◆ TEXT PASSAGE:
Map of New York City with Belt Parkway highlighted in red
|Maintained by NYSDOT and NYCDOT|
|Length:||25.29 mi (40.70 km)|
|NY 27 along service roads from Howard Beach to Laurelton|
|Restrictions:||No commercial vehicles|
|West end:||I-278 in Sunset Park and Fort Hamilton|
| NY 27 in Howard Beach
NY 878 in South Ozone Park
I-678 in South Ozone Park
NY 27 in Laurelton
|East end:||Cross Island Parkway / Southern Parkway in Cambria Heights|
The Belt System is a series of connected limited-access highways that form a belt-like circle around the New York City boroughs of Brooklyn and Queens. The system comprises four officially separate parkways; however, three of the four are signed as the Belt Parkway. The three parkways that make up the signed Belt Parkway—the Shore Parkway, the Southern Parkway (not to be confused with the Southern State Parkway), and the Laurelton Parkway—are a combined 25.29 miles (40.70 km) in length. The Cross Island Parkway makes up the fourth parkway in the system, but is signed separately.
The Shore Parkway, Southern Parkway, Laurelton Parkway, and Cross Island Parkway are collectively known as the "Belt System". The four components of the Belt System are designated as New York State Route 907C (NY 907C), NY 907D, NY 907B, and NY 907A, respectively, by the New York State Department of Transportation. All four numbers are reference route designations and are not signed. Excluding the Cross Island Parkway, the other three segments are now known collectively as the official "Belt Parkway". It is designated an east–west route, and its exit numbering system begins, in standard fashion, at the western terminus of the Shore Parkway, the westernmost parkway in the system. The numbering increases as the parkway proceeds eastward, and continues onto the Cross Island at the eastern terminus of the Belt Parkway. The north–south parkway retains the numbering scheme to its northern terminus.

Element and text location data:

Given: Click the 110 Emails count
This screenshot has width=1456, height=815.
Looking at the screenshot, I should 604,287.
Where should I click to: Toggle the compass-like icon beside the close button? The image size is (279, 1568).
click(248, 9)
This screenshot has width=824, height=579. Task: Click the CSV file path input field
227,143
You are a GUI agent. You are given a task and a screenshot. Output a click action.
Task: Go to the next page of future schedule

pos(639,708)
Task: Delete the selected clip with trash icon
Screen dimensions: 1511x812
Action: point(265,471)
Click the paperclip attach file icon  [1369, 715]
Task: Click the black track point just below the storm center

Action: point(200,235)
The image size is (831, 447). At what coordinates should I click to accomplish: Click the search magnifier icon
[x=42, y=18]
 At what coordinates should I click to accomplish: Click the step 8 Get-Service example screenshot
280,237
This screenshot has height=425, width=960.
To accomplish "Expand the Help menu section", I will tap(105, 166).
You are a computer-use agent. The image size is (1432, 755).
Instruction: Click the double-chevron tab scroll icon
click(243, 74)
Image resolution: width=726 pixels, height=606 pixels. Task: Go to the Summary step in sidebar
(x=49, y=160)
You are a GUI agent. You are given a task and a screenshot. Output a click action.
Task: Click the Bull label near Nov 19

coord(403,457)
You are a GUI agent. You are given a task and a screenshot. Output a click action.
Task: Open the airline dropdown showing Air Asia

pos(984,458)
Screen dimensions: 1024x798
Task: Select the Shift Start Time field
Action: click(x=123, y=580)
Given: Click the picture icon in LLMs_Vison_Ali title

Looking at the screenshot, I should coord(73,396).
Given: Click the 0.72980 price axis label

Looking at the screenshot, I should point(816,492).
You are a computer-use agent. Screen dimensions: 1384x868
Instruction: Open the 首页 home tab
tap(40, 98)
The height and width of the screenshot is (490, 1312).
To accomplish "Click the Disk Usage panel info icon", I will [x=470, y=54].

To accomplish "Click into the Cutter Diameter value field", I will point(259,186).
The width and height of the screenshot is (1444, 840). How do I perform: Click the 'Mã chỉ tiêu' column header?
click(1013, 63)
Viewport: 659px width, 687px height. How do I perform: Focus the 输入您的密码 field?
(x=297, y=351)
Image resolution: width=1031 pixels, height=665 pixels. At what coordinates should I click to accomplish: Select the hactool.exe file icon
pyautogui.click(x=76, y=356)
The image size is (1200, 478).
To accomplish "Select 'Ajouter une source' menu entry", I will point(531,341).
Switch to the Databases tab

◆ REQUIREMENTS:
[1] According to the Belt Parkway text, which parkway in the Belt System is signed separately from the Belt Parkway?
[2] Reproduce the stretch of the listing from the line containing "This screenshot has width=824, height=579." through the line containing "[x=42, y=18]".
The listing bears no relation to the Belt Parkway text.

◆ RESPONSES IN ORDER:
[1] The Cross Island Parkway.

[2]
This screenshot has width=824, height=579. Task: Click the CSV file path input field
227,143
You are a GUI agent. You are given a task and a screenshot. Output a click action.
Task: Go to the next page of future schedule

pos(639,708)
Task: Delete the selected clip with trash icon
Screen dimensions: 1511x812
Action: point(265,471)
Click the paperclip attach file icon  [1369, 715]
Task: Click the black track point just below the storm center

Action: point(200,235)
The image size is (831, 447). At what coordinates should I click to accomplish: Click the search magnifier icon
[x=42, y=18]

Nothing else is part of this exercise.